OpenAI has been in hot water with quite a few companies over the purported theft of copyrighted content. Eight newspapers, including The Chicago Tribune, The New York Daily News, and The Orlando Sentinel, are currently in the process of suing OpenAI for appropriating published content as training data for its Large Language Model. OpenAI, on the contrary, is defending this as fair use. OpenAI’s current strategy appears to be partnering with publishers and partners outright. Since December last year, OpenAI has been partnering with Axel Springer, a prominent German media company with publications such as Politico and Business Insider under its belt. OpenAI is also reportedly in talks with CNN, Fox, and Times for deals much like Reddit’s.
Reddit’s deal with OpenAI was first teased back in April 2023 by Reddit founder and CEO Steve Huffman. Reddit currently hosts over 100,000 communities, or subreddits, that link people across the world through their opinions on different topics. This has resulted in decades’ worth of user-generated content for Reddit that will now be incorporated into ChatGPT and possibly into future AI products and services that the company develops.

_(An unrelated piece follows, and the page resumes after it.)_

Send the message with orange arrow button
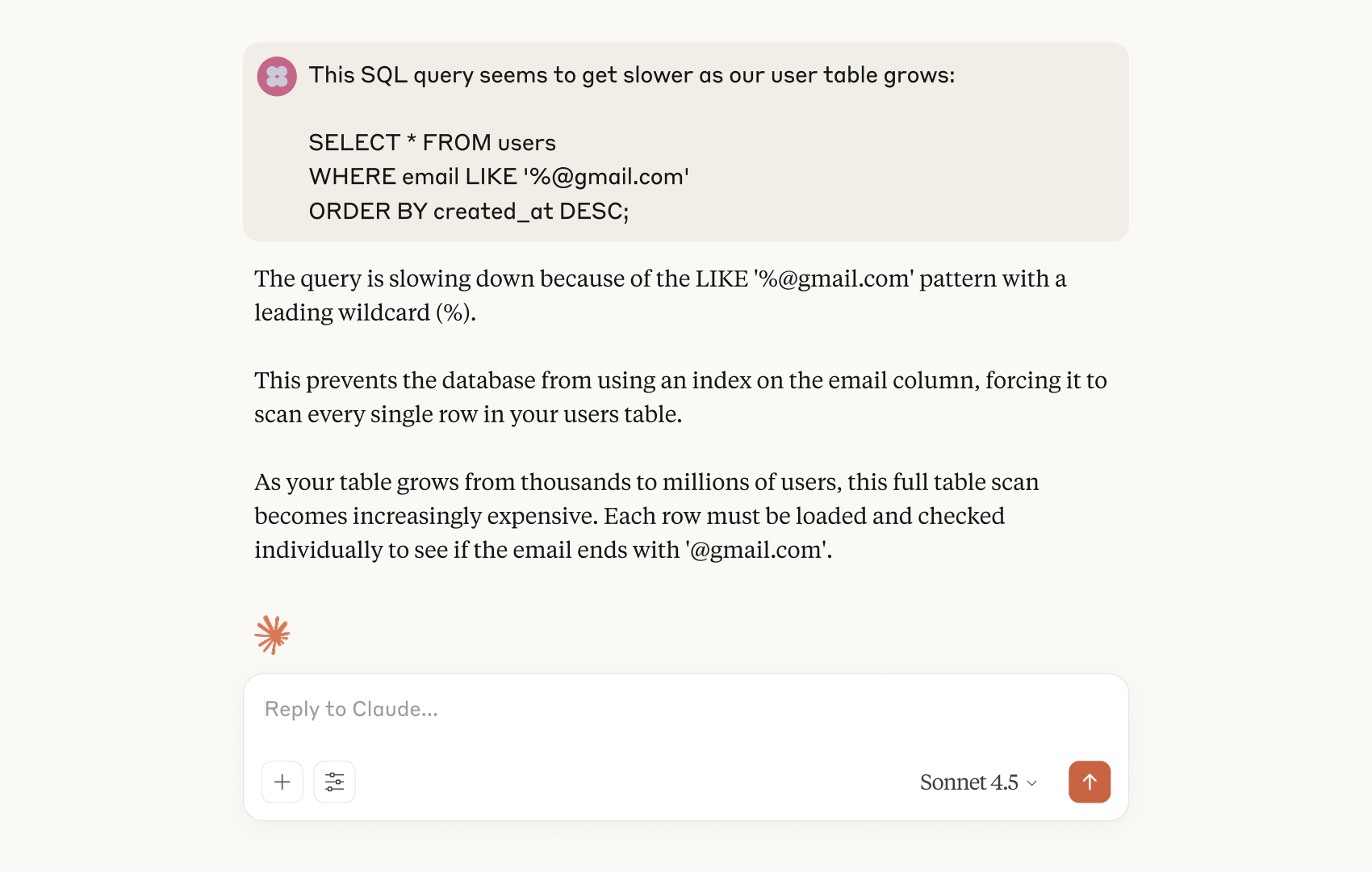Screen dimensions: 1372x872 (x=1090, y=782)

As mentioned, Reddit has been very open in its pursuit of monetisation since its intent to go public was first announced. Reddit made the official announcement that it would be sharing its Data API for a fee in 2023. This resulted in a mass protest by users and a shutdown of many third-party apps that went mostly unnoticed by the company. A deal with Google to allow its AI models to train on its data, valued at about $60 million a year, followed shortly after. The latest announcement regarding the deal with OpenAI was preceded by another announcement that denounced the very same issue that the Redditors had raised: the use of user-generated content for commercial purposes without due recognition or recompense. “Unfortunately, we see more and more commercial entities using unauthorised access or misusing authorised access to collect public data in bulk. Worse, these entities perceive they have no limitation on their usage of that data, and they do so with no regard for user rights or privacy, ignoring reasonable legal, safety, and user removal requests.”

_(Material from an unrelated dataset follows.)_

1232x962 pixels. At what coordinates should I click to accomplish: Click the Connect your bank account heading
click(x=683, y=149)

Seven days later came Reddit’s justification for monetising its content against its own principles (which it did not deign to acknowledge): “Keeping the internet open is crucial, and part of being open means Reddit content needs to be accessible to those fostering human learning…” In addition to the unspecified amount involved in the deal, doubling back on their words allows Reddit also to take OpenAI on board as an advertising partner. On the contrary, OpenAI will benefit from something it has lacked so far: real-time data. The access to the Reddit Data API allows ChatGPT to finally learn from culturally relevant data, in real-time from up-to-date human conversations.

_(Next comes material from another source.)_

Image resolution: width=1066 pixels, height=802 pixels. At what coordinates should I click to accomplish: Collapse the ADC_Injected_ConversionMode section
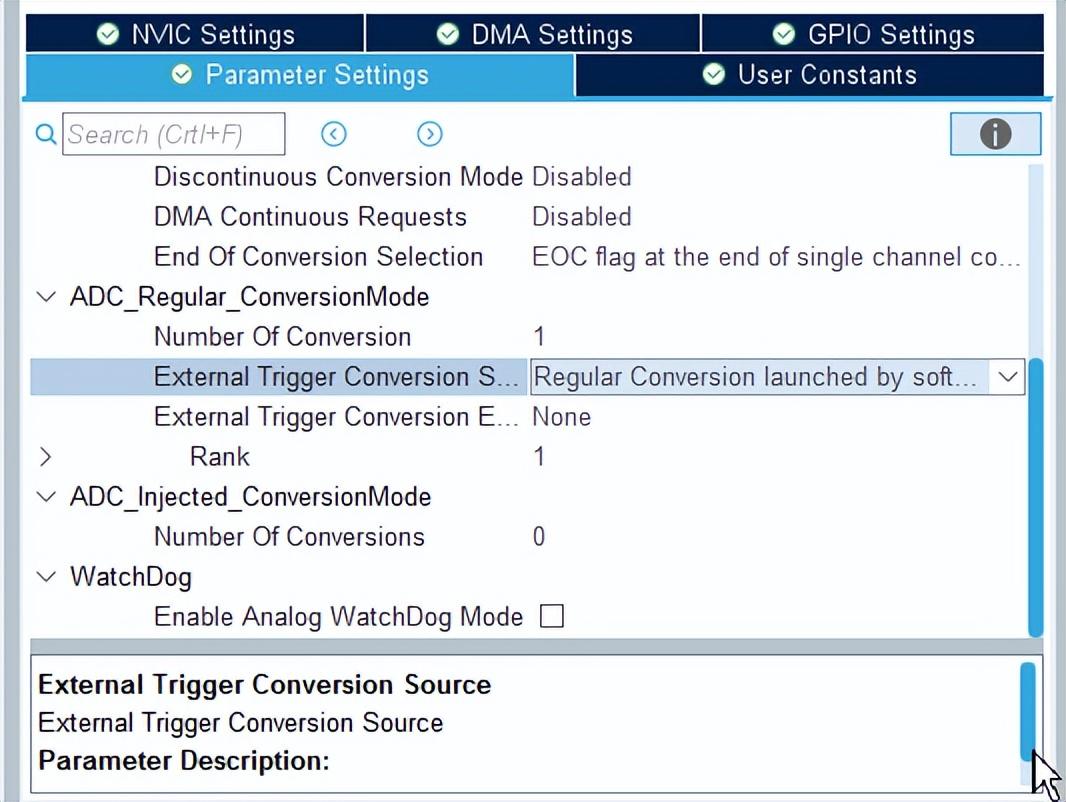click(x=46, y=497)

According to Reddit co-founder and CEO Steve Huffman: “Reddit has become one of the internet’s largest open archives of authentic, relevant, and always up-to-date human conversations about anything and everything. Including it in ChatGPT upholds our belief in a connected internet.”
If that sounds dystopian, that’s because it is, to some extent.
According to Deutsche Bank, this is nowhere near the end for Reddit either. Reddit is making further progress in signing new deals with ‘social-listening’ (i.e., data gathering) companies and finance companies. According to their estimates, Reddit can be expected to sign two additional LLM-based partners to sell their data. Only time can tell how users will respond when their content starts being referenced in AI-generated answers, by several companies at that.
(Theruni Liyanage)